Important note: while conv_block() follows the conv-norm-activate-pool order, this follows Enformer/Borzoi’s convention of norm-activate-conv-pool.

Parameters:
  • inputs – Input tensor.

  • filters (int | None (default: None)) – Conv1D filters.

  • kernel_size (int (default: 1)) – Conv1D kernel_size.

  • pool_size (int (default: 1)) – Max pool width.

  • batch_norm (bool (default: False)) – Apply batch normalization.

  • activation (str (default: 'relu')) – Activation function.

  • activation_end (str | None (default: None)) – Activation to add at end of block, after residual and before pooling. Optional, can be None to disable.

  • dropout (float (default: 0)) – Dropout rate probability.

  • residual (bool (default: False)) – Residual connection boolean.

  • strides (int (default: 1)) – Conv1D strides.

  • dilation_rate (int (default: 1)) – Conv1D dilation rate.

  • l2_scale (float (default: 0)) – L2 regularization weight.

  • conv_type (str (default: 'standard')) – Conv1D layer type.

  • conv_bias (bool (default: True)) – Whether to use a bias in the convolution layer. Should be True for Enformer/Borzoi and (maybe) False for Borzoi?

  • pool_type (str (default: 'max')) – Pooling type.
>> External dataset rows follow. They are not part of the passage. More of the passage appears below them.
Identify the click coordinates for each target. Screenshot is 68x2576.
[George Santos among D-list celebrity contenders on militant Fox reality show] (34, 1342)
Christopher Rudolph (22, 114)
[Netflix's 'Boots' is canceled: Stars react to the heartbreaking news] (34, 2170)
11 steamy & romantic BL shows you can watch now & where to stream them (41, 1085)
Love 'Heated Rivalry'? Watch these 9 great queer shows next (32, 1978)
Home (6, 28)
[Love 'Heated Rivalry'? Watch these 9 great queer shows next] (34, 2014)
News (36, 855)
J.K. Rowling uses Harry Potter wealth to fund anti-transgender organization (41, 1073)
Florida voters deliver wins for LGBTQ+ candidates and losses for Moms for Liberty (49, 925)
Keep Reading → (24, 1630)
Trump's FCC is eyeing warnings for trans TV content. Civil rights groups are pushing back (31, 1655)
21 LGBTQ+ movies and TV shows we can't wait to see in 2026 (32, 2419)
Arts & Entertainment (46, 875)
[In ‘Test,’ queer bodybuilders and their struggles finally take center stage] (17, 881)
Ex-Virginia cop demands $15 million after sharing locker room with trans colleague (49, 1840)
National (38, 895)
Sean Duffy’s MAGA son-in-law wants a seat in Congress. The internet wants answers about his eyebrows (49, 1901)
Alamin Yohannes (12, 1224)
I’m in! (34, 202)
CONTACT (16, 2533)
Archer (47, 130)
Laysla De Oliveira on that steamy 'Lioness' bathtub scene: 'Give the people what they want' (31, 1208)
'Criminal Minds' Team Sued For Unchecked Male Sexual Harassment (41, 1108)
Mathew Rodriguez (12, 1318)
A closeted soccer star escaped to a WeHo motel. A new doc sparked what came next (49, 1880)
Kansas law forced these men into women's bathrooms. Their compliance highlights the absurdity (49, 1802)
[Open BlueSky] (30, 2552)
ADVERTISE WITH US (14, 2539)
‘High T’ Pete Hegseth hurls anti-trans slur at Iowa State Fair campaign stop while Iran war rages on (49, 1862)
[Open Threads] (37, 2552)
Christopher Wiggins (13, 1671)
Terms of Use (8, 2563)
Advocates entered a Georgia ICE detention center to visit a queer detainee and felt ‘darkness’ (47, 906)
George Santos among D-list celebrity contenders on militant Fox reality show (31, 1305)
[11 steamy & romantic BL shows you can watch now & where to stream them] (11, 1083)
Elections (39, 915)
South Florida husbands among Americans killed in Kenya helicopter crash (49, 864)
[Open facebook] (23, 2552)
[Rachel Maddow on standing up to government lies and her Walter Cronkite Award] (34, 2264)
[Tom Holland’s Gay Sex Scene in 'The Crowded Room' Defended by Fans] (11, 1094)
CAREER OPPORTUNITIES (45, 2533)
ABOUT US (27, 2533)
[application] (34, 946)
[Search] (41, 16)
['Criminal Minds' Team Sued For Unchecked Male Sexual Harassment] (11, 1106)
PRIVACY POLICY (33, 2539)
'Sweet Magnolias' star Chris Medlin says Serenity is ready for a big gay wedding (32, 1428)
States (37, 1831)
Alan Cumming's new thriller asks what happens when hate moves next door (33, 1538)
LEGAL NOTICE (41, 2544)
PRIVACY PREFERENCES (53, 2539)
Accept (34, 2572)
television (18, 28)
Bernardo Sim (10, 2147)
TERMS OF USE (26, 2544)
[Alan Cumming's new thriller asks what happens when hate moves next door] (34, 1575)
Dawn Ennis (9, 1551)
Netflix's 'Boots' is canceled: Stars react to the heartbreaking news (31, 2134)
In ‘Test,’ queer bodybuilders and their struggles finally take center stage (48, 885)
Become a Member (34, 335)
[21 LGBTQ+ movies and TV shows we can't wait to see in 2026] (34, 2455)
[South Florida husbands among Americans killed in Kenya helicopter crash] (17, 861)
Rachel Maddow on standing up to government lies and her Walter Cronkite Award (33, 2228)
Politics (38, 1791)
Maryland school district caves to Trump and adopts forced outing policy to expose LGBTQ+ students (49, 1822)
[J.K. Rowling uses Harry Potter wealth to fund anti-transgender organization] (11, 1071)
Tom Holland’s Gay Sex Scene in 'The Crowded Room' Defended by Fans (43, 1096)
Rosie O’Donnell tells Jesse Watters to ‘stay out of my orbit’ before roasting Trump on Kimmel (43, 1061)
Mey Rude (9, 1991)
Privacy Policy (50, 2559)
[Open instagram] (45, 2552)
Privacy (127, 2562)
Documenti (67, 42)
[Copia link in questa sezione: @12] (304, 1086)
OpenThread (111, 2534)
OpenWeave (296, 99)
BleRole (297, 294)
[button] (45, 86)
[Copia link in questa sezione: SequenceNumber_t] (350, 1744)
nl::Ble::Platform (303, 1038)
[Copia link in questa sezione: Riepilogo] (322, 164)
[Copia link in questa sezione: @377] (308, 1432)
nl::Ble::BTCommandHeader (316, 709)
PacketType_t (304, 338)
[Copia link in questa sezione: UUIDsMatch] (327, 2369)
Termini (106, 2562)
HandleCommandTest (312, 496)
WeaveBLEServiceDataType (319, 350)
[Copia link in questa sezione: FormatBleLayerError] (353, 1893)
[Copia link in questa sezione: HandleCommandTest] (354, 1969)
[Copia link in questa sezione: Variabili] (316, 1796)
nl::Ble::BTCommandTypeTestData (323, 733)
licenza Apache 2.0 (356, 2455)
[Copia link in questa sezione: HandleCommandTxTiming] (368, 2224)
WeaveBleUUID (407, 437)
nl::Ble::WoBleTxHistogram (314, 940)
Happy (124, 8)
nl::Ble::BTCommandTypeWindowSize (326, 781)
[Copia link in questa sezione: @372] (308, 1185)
Either ‘max’ or ‘attention’.

  • bn_momentum (float (default: 0.99)) – BatchNorm momentum.

  • bn_gamma (KerasTensor | None (default: None)) – BatchNorm gamma (defaults according to residual).

  • bn_sync (str (default: True)) – Whether to synchronise the batchnorm when doing multi-GPU training.

  • bn_epsilon (float (default: 1e-05)) – Epsilon to use for the BatchNorm layer. Usual default is 1e-5, but Borzoi uses 1e-3.

  • kernel_initializer (str (default: 'he_normal')) – Convolution kernel initializer.

  • padding (str (default: 'same')) – Padding type.

  • name_prefix (str | None (default: None)) – Prefix for layer names.

Return type:

KerasTensor

Returns:

Output tensor after applying the convolution block.